Perang Badar dan Indonesia Hari Ini

RAJAMEDIA.CO - SEJARAH selalu punya cara sendiri untuk berbicara kepada kita. Termasuk Perang Badar. Peristiwa 1.400 tahun lalu itu seakan datang lagi. Bukan dalam bentuk pedang dan tombak. Tapi dalam wajah baru: perjuangan membangun bangsa.
Perang Badar itu berat. Berat sekali. Jumlahnya? Hanya 313 orang. Lawannya? Seribu lebih. Persenjataannya? Tidak sebanding. Tapi menang.
Bagaimana bisa?
Karena mereka punya tiga hal: iman, strategi, dan persatuan.

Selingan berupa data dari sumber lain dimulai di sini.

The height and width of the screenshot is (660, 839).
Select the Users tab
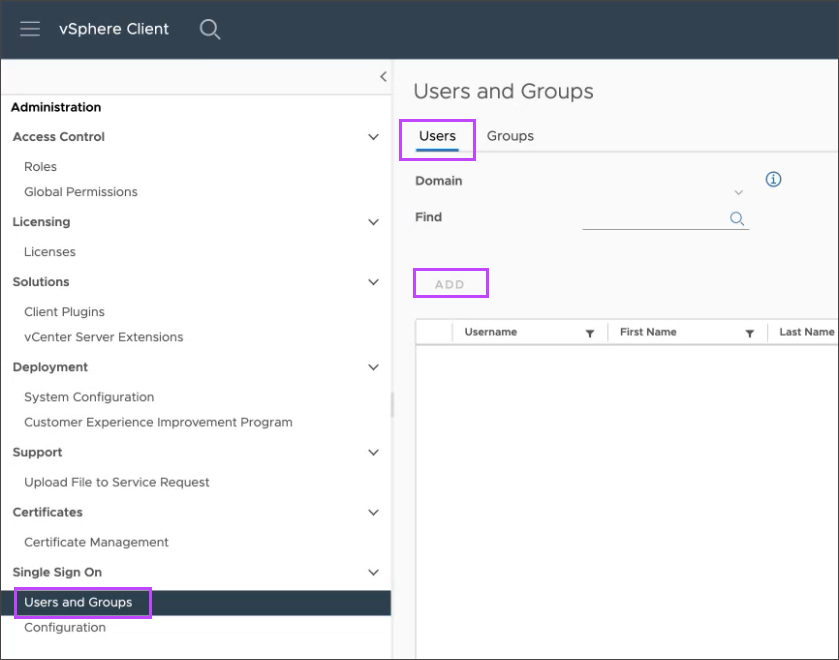click(x=437, y=136)
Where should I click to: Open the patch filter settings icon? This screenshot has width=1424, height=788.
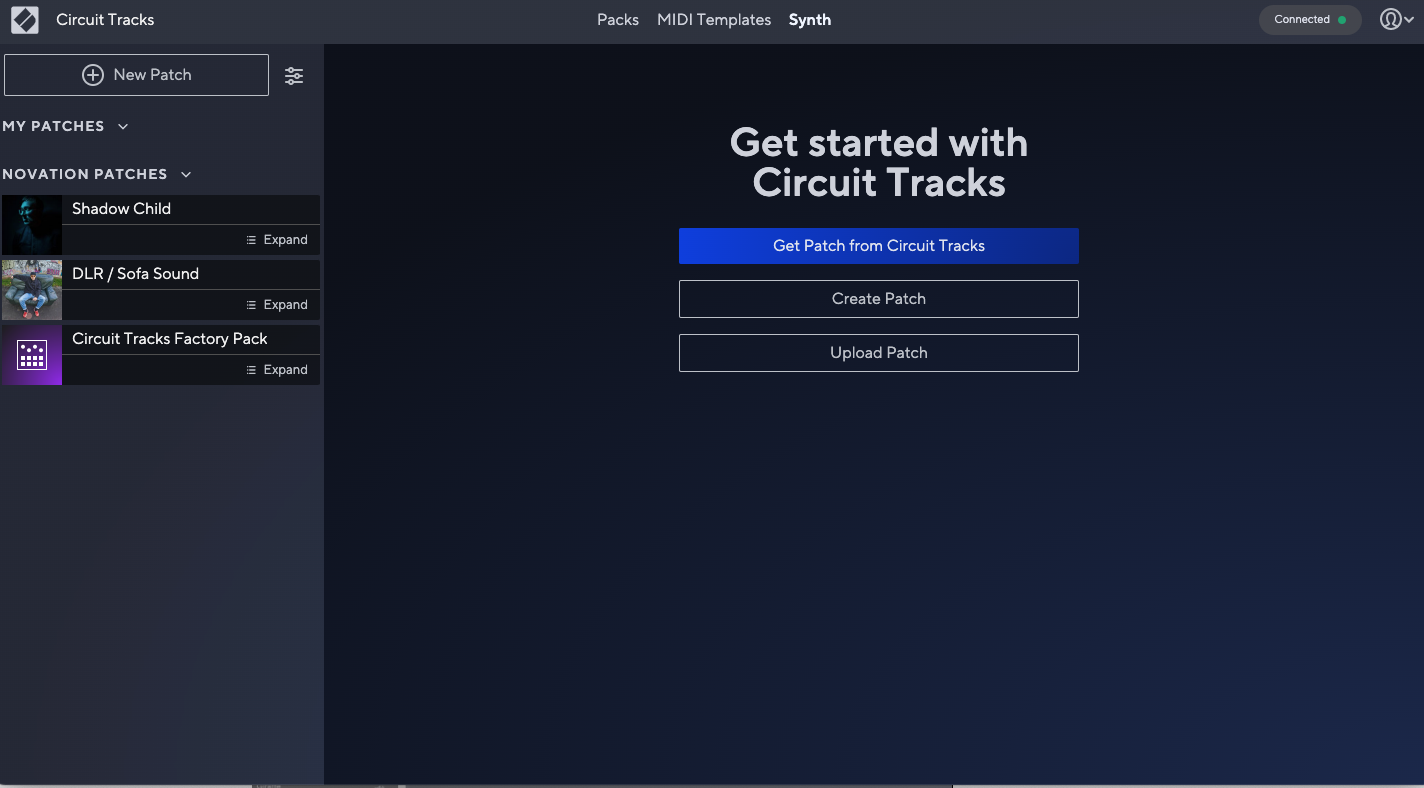point(294,76)
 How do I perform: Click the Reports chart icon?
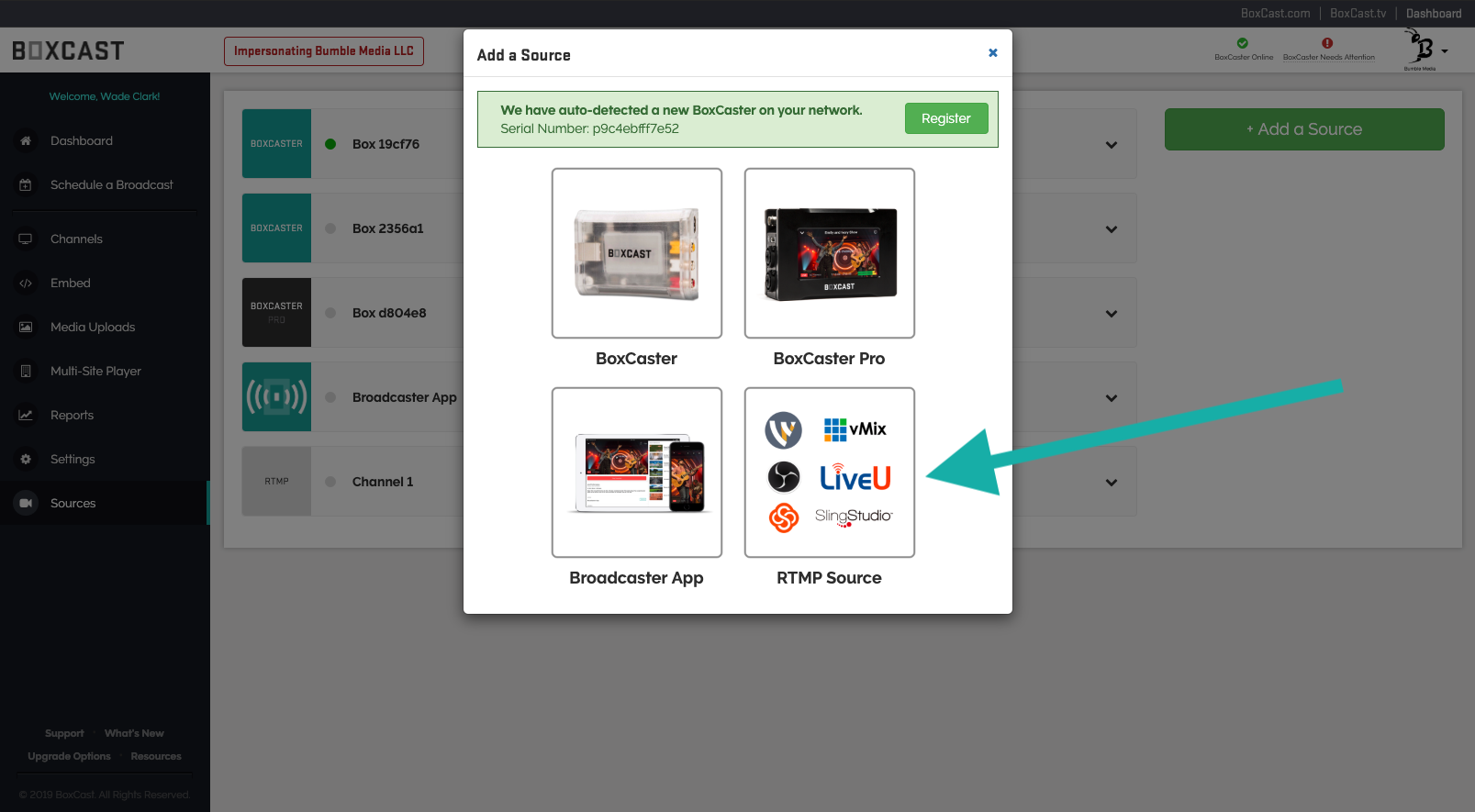pos(26,416)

Sekarang, kita lihat Indonesia. Apa yang kita hadapi?
Masalah ada di mana-mana. Ekonomi masih terseok-seok. Korupsi seperti tidak ada habisnya. Polarisasi politik makin tajam.

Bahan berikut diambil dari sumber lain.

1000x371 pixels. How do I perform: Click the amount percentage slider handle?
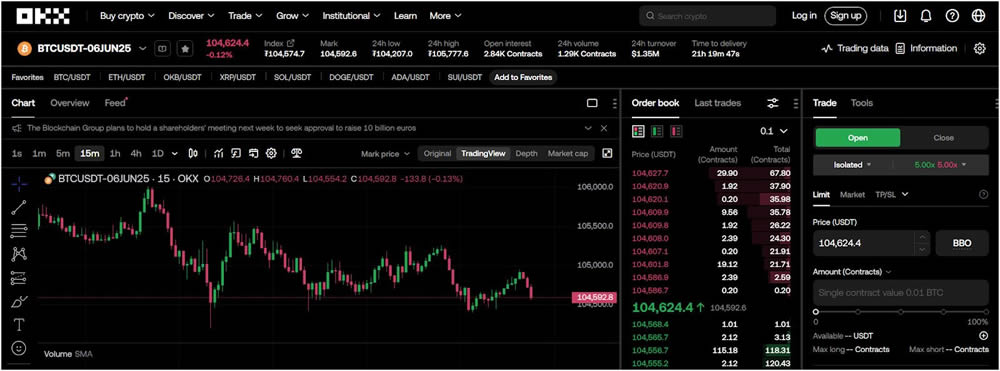point(816,312)
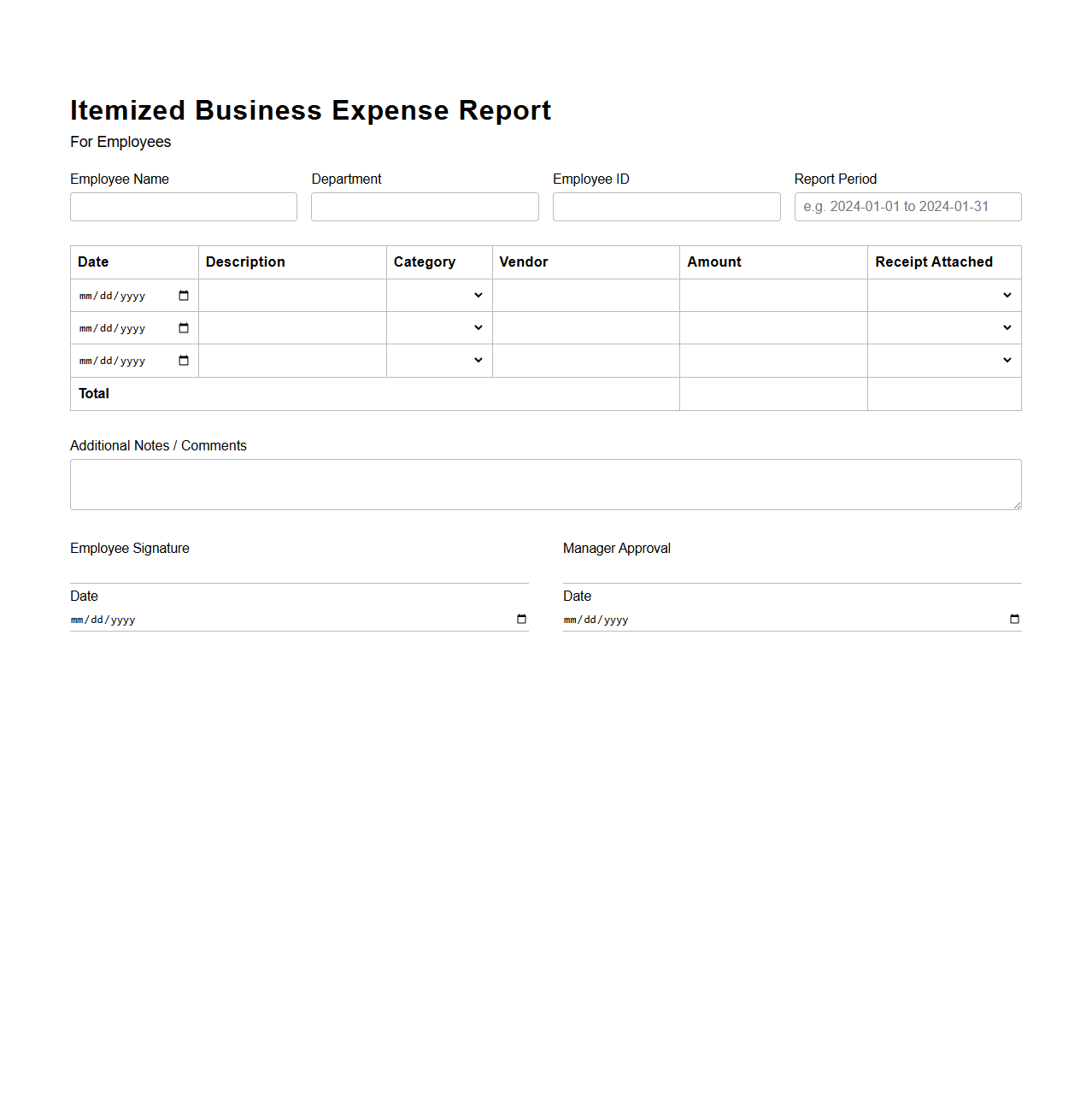Select the Department input field
The image size is (1092, 1111).
click(425, 206)

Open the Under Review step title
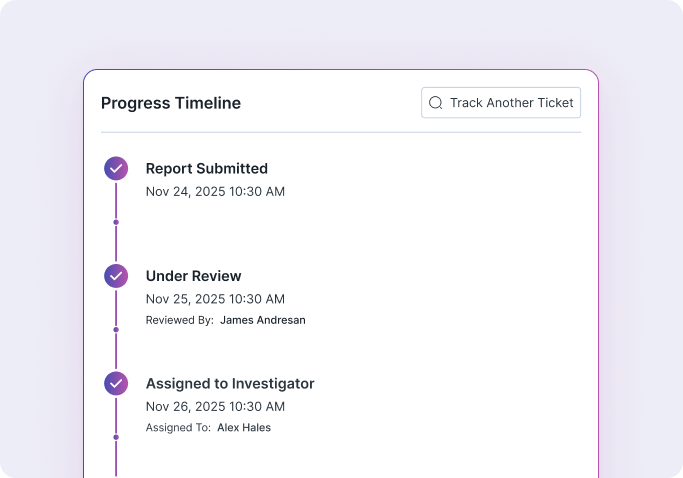coord(194,276)
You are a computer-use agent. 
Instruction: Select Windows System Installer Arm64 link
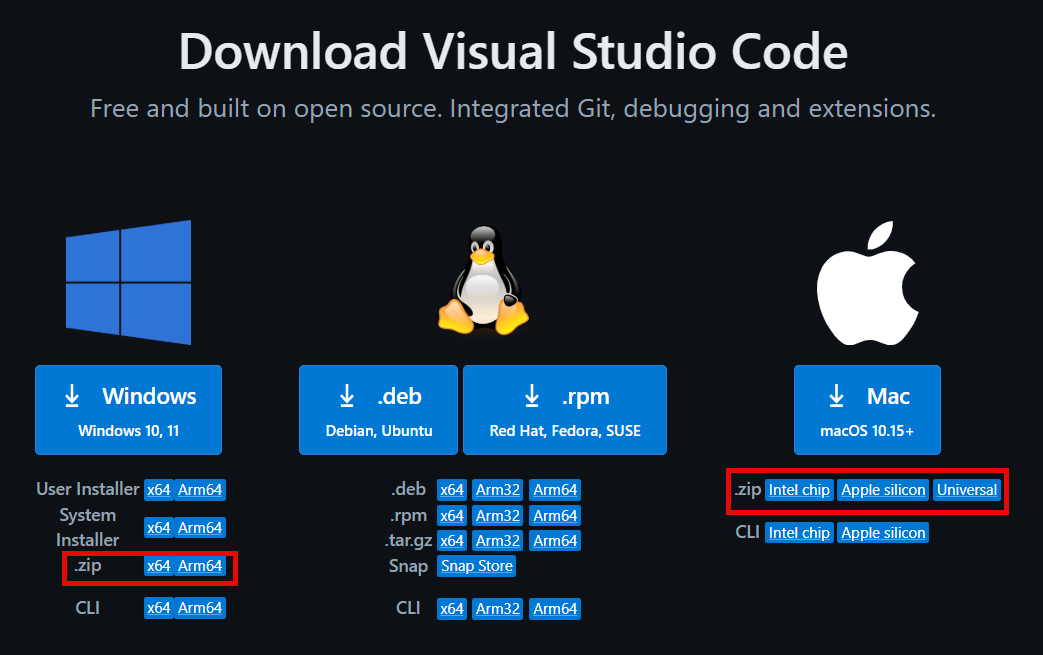click(x=200, y=528)
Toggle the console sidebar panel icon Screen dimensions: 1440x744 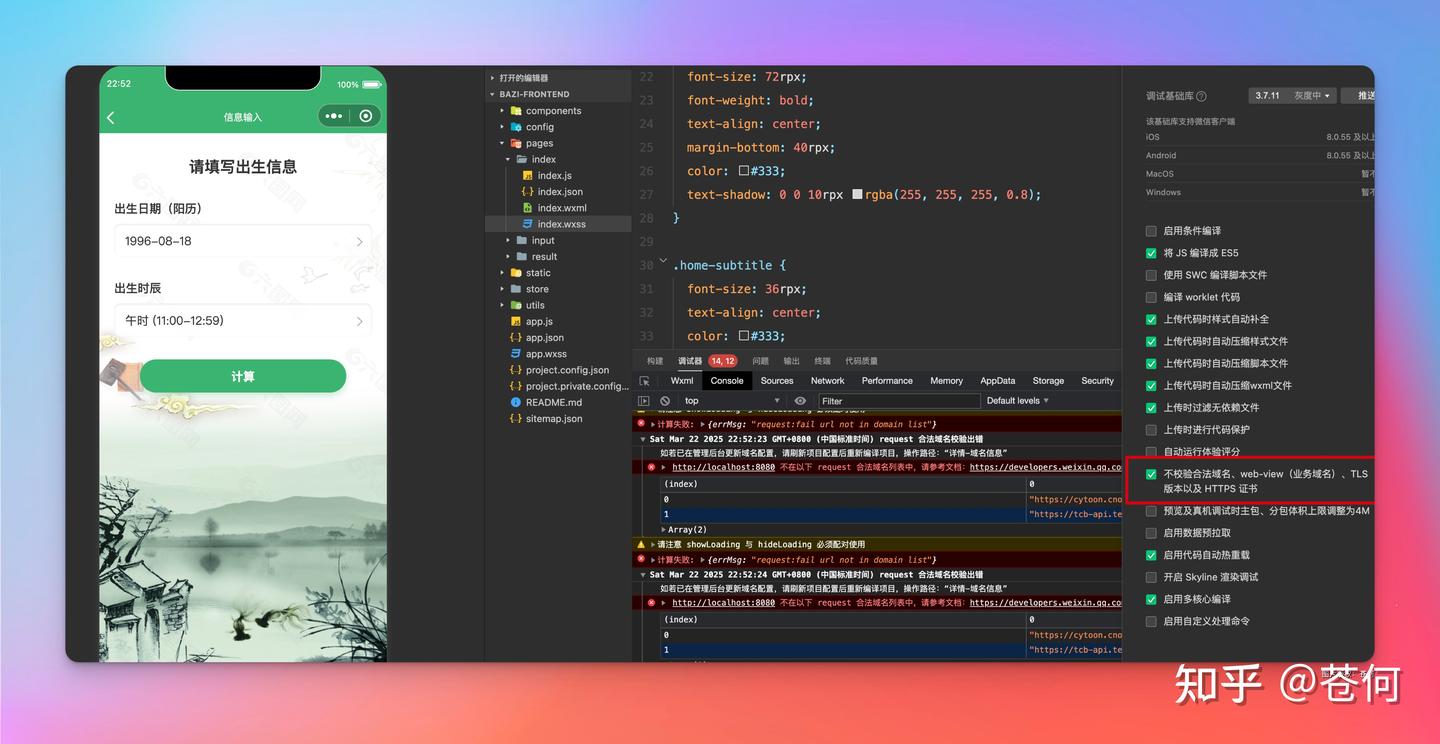pyautogui.click(x=644, y=401)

Maka, saya jadi teringat Perang Badar. Bisa tidak kita menang melawan tantangan ini?
Iman: Jujur Itu Langka
Perang Badar membuktikan bahwa iman bisa mengalahkan kekuatan materi. Pasukan kecil bisa menang kalau mereka yakin dan teguh.

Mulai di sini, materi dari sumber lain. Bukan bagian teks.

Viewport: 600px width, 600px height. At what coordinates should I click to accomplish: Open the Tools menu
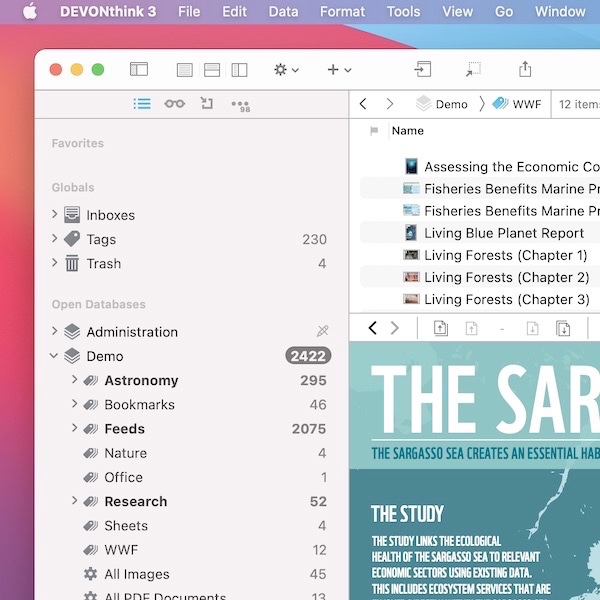(x=403, y=12)
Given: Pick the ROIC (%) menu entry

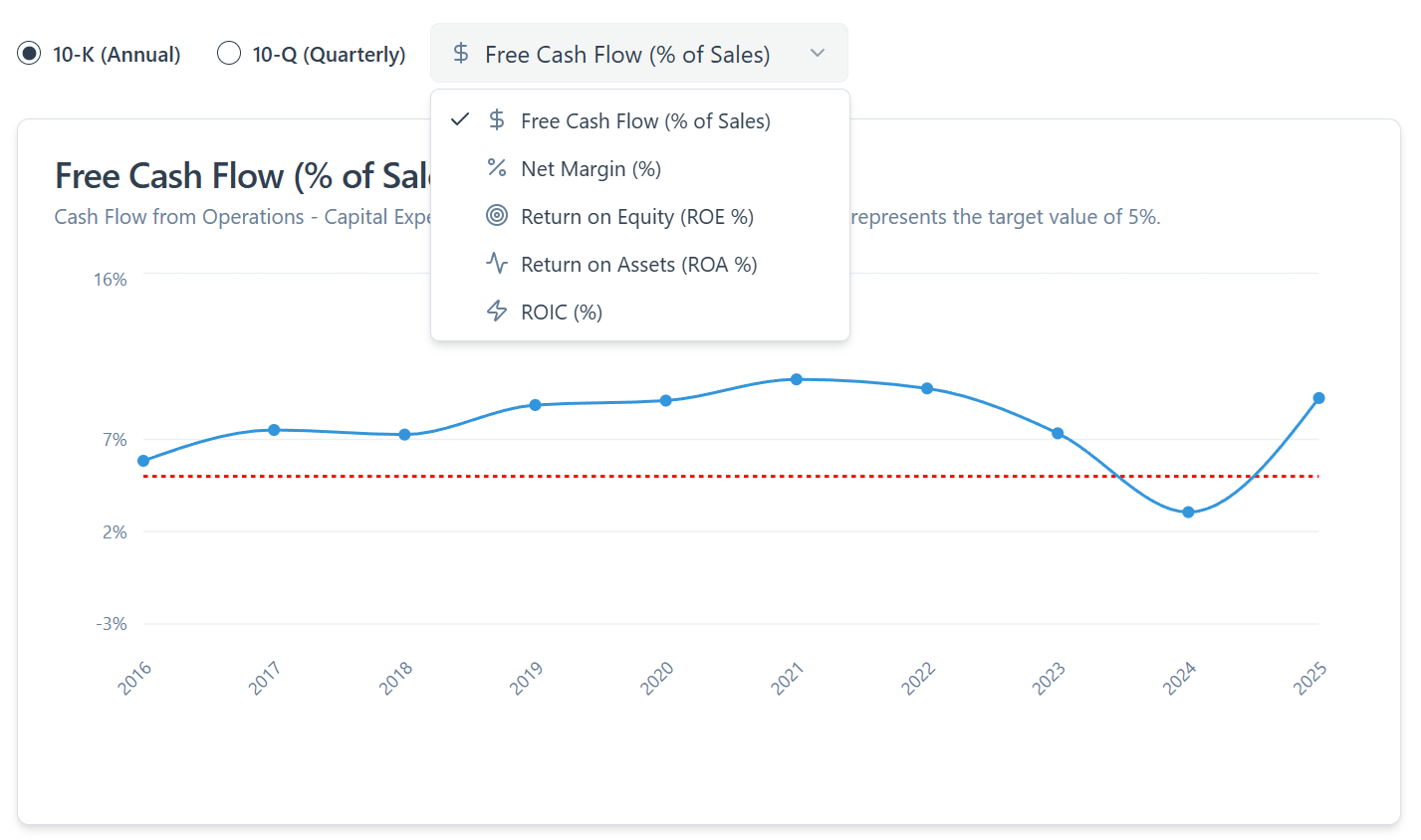Looking at the screenshot, I should (x=562, y=313).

Tapi lihatlah hari ini. Kejujuran jadi barang langka. Banyak orang pintar, tapi kurang amanah. Banyak pejabat berpendidikan tinggi, tapi korupsi masih marak.
Seorang Umar bin Khattab pernah berkata:
"Jika kejujuran hilang, maka tunggulah kehancuran suatu bangsa."
Maka, kalau kita ingin Indonesia menang, mulailah dari satu hal: kejujuran.
Strategi: Jangan Jalan di Tempat
Perang Badar itu menang bukan cuma karena iman. Tapi juga karena strategi.
Rasulullah SAW tidak asal maju. Beliau memilih posisi terbaik. Mengatur pasukan dengan cermat. Bahkan sebelum perang dimulai, beliau turun langsung melihat situasi medan.
Sekarang? Banyak pemimpin yang merasa cukup dengan rapat-rapat di ruangan ber-AC. Kebijakan dibuat tanpa melihat realitas di lapangan. Hasilnya? Jalan di tempat.
Padahal, kata Sun Tzu dalam The Art of War:
"Strategi tanpa taktik adalah jalan paling lambat menuju kemenangan."
Indonesia butuh strategi baru. Bukan sekadar janji politik.
Jangan Sibuk Saling Menjatuhkan
Salah satu alasan kemenangan di Badar adalah persatuan. Para sahabat tidak berebut posisi. Tidak sibuk berdebat soal siapa yang lebih hebat.
Bandingkan dengan kita hari ini.
Semua berebut kekuasaan. Saling menjatuhkan. Saling mencari celah untuk menyerang. Bukan lagi adu gagasan, tapi adu fitnah.
Padahal, Bung Karno sudah mengingatkan kita:
"Perjuanganku lebih mudah karena melawan penjajah. Perjuangan kalian lebih sulit karena melawan bangsa sendiri."
Kalau kita ingin menang, maka persatuan adalah kuncinya.
Bukan Bulan Malas
Perang Badar terjadi di bulan Ramadan. Tapi mereka tidak menjadikan puasa sebagai alasan untuk bermalas-malasan.
Lihat hari ini. Ramadan sering dianggap bulan libur. Produktivitas turun. Banyak yang beralasan lemas.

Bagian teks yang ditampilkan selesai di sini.